§ Data shown:
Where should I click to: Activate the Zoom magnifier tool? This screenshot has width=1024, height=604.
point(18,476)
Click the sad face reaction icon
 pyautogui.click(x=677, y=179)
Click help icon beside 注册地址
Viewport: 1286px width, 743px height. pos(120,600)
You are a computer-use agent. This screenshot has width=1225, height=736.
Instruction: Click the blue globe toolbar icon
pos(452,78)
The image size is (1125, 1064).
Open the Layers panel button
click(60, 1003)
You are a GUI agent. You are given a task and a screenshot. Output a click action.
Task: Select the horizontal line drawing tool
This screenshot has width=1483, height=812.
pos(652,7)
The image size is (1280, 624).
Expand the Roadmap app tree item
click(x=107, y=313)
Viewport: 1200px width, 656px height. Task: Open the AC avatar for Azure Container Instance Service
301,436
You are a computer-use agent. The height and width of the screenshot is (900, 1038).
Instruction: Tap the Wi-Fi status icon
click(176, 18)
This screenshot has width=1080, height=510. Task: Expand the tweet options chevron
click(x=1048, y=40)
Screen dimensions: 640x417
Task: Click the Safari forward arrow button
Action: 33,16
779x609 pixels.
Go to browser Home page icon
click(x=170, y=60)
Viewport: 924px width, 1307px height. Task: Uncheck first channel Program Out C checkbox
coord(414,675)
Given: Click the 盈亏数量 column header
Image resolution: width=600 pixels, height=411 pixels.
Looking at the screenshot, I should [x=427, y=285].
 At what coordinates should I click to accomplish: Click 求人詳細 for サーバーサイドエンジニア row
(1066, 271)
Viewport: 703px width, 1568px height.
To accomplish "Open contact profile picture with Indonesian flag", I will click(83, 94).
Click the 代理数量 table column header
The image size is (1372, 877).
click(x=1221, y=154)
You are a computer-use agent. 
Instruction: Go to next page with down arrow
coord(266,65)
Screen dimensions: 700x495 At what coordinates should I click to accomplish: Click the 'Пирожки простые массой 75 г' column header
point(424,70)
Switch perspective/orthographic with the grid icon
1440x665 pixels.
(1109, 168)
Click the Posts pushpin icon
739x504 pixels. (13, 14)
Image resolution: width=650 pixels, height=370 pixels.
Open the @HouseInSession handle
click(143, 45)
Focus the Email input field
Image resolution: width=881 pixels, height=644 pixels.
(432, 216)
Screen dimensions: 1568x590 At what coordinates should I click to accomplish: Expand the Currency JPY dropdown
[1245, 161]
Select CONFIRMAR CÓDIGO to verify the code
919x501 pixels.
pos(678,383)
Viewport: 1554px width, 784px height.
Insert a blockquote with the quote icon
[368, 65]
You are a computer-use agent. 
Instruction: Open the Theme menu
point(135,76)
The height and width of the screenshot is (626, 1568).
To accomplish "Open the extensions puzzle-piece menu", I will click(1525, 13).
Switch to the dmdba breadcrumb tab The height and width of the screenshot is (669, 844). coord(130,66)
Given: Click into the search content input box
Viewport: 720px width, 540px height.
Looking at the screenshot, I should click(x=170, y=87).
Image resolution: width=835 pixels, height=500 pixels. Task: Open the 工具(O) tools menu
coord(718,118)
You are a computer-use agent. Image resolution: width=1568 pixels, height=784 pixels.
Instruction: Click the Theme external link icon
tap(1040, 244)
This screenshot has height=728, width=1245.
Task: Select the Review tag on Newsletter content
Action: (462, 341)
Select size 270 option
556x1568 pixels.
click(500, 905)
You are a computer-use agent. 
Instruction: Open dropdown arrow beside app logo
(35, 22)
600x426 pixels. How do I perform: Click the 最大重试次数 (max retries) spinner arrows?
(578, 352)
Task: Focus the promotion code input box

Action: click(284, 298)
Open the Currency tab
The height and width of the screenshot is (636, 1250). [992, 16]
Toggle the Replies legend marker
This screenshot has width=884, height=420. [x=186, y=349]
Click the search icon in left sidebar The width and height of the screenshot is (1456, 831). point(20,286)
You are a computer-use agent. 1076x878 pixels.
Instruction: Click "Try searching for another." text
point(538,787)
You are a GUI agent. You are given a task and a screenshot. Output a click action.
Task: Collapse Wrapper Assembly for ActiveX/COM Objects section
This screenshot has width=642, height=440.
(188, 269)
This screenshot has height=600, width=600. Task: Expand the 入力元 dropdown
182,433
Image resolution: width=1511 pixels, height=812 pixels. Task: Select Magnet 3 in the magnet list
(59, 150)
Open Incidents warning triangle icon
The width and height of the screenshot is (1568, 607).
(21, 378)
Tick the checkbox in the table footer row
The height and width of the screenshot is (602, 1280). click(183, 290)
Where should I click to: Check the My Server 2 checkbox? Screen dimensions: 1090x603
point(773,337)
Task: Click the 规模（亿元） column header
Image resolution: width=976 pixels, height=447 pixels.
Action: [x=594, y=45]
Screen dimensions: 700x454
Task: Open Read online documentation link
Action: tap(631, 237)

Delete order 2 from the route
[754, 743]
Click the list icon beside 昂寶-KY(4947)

§ Directions: Within the listing above, extract exactly the lines from the line with "Focus the Email input field" to the line with "Viewport: 1554px width, 784px height.", the two named lines included, and no others.

§ Output:
Focus the Email input field
Image resolution: width=881 pixels, height=644 pixels.
(432, 216)
Screen dimensions: 1568x590 At what coordinates should I click to accomplish: Expand the Currency JPY dropdown
[1245, 161]
Select CONFIRMAR CÓDIGO to verify the code
919x501 pixels.
pos(678,383)
Viewport: 1554px width, 784px height.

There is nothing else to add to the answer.